J’ai passé du temps dans votre service il y a deux ans, juste avant l’épidémie. On ne fait pas le malin quand on arrive à votre étage. On vient à la baston, la vraie. Je vous le dis : j’étais bien chez vous. C’est bizarre à dire, je sais. Mais face aux courriers que vous [avez reçus], je repense à ce petit coin de mur rempli de cartes postales dans la salle de prise de sang de votre service. Elles sont touchantes, drôles, complices. Vous n’imaginez pas ce que vous représentez pour ceux qui arpentent votre couloir. Le corbeau non plus ne le sait pas. Vous êtes l’espoir et l’ironie du désespoir. Ne changez rien, ne baissez pas les bras. Merci. »

Dr Benjamin Davido (Infectiologue à l'hôpital Raymond-Poincaré de Garches) :

« Oui, je valide, l’un des aspects les plus gratifiants de la profession est bien la reconnaissance des patients. J’ai plusieurs patients en tête, dont le dernier m’a offert une bouteille de champagne ! Et dernièrement des familles ont apporté des gâteaux et biscuits pour les équipes. Le plus intéressant est que cette gratitude correspond à une confiance absolue du patient et à une relation médecin-malade très spéciale. C’est particulièrement appréciable. »

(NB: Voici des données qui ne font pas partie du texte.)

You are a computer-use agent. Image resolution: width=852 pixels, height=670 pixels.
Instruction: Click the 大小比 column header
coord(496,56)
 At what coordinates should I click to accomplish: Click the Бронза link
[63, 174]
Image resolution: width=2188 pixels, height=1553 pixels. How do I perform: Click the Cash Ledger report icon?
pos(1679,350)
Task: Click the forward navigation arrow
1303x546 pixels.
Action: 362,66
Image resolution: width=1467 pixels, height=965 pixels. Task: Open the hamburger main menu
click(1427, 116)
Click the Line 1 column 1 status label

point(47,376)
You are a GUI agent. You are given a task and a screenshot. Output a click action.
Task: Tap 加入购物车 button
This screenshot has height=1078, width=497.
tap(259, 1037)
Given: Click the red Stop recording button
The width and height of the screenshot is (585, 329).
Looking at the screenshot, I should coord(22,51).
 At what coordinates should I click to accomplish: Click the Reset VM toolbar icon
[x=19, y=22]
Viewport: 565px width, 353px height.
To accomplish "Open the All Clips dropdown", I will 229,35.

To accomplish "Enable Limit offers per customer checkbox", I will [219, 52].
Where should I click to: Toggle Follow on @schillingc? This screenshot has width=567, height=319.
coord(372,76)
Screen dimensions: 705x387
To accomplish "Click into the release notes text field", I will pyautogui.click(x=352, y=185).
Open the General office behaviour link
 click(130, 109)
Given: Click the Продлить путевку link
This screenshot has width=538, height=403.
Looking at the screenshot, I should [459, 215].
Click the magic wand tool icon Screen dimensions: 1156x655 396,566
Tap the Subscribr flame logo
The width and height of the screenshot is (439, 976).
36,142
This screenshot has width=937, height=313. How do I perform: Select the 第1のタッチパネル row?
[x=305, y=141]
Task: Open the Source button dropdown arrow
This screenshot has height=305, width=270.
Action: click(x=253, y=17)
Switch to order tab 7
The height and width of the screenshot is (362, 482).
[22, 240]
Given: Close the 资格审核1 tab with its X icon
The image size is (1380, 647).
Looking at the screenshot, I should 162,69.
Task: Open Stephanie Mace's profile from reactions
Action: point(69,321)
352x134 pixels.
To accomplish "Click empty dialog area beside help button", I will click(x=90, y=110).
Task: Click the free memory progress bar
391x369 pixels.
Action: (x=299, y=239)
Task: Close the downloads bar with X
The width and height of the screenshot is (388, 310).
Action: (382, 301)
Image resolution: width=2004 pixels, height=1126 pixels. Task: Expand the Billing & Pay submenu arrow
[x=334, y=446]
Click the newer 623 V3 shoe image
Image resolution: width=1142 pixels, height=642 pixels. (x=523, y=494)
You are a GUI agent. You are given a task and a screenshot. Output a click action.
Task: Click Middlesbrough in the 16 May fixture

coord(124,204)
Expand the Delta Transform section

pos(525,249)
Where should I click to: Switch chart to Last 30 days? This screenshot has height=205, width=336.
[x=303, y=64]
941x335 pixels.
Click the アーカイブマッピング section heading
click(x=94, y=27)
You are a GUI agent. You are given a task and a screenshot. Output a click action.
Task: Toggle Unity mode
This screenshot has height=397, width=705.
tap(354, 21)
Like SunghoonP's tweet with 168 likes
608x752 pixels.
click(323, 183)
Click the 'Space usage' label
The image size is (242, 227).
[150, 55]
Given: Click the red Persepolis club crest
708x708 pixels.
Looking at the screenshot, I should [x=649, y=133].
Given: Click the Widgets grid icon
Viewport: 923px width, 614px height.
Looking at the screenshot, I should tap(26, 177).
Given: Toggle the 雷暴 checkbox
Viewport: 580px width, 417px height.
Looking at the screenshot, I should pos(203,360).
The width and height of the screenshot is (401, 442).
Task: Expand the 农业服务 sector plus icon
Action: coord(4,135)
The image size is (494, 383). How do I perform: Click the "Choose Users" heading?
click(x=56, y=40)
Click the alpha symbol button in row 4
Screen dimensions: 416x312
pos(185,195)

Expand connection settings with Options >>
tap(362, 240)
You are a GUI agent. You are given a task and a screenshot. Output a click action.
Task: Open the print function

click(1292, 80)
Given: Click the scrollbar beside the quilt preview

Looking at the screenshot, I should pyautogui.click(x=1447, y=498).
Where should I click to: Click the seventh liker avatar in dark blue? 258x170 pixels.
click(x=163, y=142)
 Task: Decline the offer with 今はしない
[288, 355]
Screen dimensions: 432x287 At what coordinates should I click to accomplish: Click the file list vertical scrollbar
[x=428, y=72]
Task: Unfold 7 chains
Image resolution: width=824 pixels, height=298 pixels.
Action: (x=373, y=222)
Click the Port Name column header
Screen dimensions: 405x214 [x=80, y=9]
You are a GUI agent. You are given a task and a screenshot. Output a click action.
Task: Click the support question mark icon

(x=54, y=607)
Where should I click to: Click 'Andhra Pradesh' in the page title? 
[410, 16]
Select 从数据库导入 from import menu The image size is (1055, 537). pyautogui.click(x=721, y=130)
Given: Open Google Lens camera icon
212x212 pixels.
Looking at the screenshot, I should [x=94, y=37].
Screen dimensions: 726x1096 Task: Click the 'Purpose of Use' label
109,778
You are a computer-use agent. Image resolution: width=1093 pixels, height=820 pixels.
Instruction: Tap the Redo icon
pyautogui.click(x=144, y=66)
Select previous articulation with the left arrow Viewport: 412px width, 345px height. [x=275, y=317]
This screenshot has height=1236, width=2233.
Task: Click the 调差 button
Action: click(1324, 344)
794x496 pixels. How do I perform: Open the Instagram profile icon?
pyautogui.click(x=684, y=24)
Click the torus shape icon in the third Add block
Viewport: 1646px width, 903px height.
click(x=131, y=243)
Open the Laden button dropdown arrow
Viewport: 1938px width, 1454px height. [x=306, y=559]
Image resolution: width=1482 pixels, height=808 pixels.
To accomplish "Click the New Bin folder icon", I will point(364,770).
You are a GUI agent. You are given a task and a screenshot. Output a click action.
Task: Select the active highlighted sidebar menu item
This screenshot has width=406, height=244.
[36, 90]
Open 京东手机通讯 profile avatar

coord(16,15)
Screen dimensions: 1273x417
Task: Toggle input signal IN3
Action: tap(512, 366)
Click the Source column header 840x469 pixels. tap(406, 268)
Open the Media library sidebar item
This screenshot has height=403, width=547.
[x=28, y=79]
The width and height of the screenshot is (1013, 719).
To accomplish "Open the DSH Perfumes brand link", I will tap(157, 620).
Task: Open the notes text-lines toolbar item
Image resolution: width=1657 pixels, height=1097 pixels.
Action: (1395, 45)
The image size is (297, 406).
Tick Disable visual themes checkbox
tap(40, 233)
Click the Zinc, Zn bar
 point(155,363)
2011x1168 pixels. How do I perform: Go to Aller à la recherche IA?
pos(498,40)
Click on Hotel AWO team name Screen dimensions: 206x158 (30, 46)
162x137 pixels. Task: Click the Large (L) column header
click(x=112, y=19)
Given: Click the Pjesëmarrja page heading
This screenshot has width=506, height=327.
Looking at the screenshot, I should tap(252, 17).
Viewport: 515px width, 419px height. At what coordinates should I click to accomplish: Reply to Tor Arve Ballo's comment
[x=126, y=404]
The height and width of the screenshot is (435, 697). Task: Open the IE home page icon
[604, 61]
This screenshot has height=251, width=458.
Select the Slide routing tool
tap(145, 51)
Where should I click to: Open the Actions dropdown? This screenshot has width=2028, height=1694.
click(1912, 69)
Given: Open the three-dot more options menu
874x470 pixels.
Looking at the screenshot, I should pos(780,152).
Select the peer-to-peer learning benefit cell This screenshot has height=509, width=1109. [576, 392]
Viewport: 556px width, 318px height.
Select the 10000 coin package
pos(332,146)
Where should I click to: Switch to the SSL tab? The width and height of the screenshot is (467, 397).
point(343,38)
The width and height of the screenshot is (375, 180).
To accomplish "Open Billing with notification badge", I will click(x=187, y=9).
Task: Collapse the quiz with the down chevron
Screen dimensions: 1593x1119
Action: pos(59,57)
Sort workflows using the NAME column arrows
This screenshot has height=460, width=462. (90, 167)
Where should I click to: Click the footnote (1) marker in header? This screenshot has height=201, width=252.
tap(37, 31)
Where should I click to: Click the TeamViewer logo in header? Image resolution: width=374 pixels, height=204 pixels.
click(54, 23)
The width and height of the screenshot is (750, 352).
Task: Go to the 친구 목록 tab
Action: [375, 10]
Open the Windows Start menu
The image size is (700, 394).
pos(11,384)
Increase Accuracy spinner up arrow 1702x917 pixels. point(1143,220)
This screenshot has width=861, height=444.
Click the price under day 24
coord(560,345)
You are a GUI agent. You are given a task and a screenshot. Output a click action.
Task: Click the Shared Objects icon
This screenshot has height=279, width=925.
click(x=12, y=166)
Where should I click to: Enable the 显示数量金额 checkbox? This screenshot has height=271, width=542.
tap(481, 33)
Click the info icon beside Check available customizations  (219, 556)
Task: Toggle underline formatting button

Pr Dominique Savary (urgentiste, chef des urgences du CHU d’Angers) :

« Nous avons reçu une livraison de bouquets de roses pour toutes les infirmières du service, ainsi que des desserts/pâtisseries. Mais c’était après un évènement plutôt particulier… Nous étions en effet en pleine 2e vague de la pandémie, complètement surchargés de travail. Ce matin-là, alors que j’avais déjà 24h de garde dernière moi, je reçois un patient qui hurle en se plaignant que "c’est inadmissible, qu’il attend depuis plus de 2 heures". Le ton est monté. Je lui rappelle qu’il y a moins de 6 mois, on nous applaudissait tous les soirs à 20h, et que là on nous hurle dessus. Je dis alors à sa compagne, à qui on avait permis exceptionnellement de l’accompagner dans le box, de faire le tour du service avec moi : tous les boxes étaient pleins, je lui explique qu’on a été obligé de créer une autre unité mais sans personnel supplémentaire, que j’ai fini ma garde à 8h30 mais que je suis encore là, à 11h00, à m’occuper de son mari, et qu’il ne se rend pas compte du travail de tout le personnel etc. Une prise de conscience a dû se faire puisque deux jours plus tard, on nous livrait des fleurs… 

 
C’est important pour l’équipe de voir qu’il y a quand même des gens qui disent merci. Ça contrebalance les patients qui râlent.
 

Aux urgences, on peut recevoir des courriers de remerciement, mais ce n’est pas si fréquent. Dans ces cas, on essaye de retrouver les soignants qui ont participé à la prise en charge pour pouvoir ajouter leurs noms et afficher le message. C’est important pour l’équipe de voir qu’il y a quand même des gens qui disent merci. Ça contrebalance les patients qui râlent. En effet, on reçoit entre 120 et 130 lettres de plaintes par an, contre 60-70 messages de remerciements. Les gens ne se rendent pas compte de l’état de tension du service. On entend souvent "Qu’est-ce que vous foutez ? il n’y a personne !". Ils ne voient pas qu’on a, au même moment, près de 70 personnes réparties dans des boxes ou des salles.

 
Les friandises et les chocolats envoyés en remerciement arrivent donc souvent dans d’autres services !
 

Dans le cadre du SAMU, on prend en charge des patients dans des états critiques qui sont ensuite orientés vers d’autres services, comme la réanimation. Les friandises et les chocolats envoyés en remerciement arrivent donc souvent dans d’autres services ! Les patients ne réalisent pas toujours qu’en pré-hospitalier, les équipes SMUR se sont battues comme des lions pour leur survie. Mais notre satisfaction, pour nous urgentistes, ce ne sont pas les cadeaux, mais plutôt que le patient s’en sorte ! »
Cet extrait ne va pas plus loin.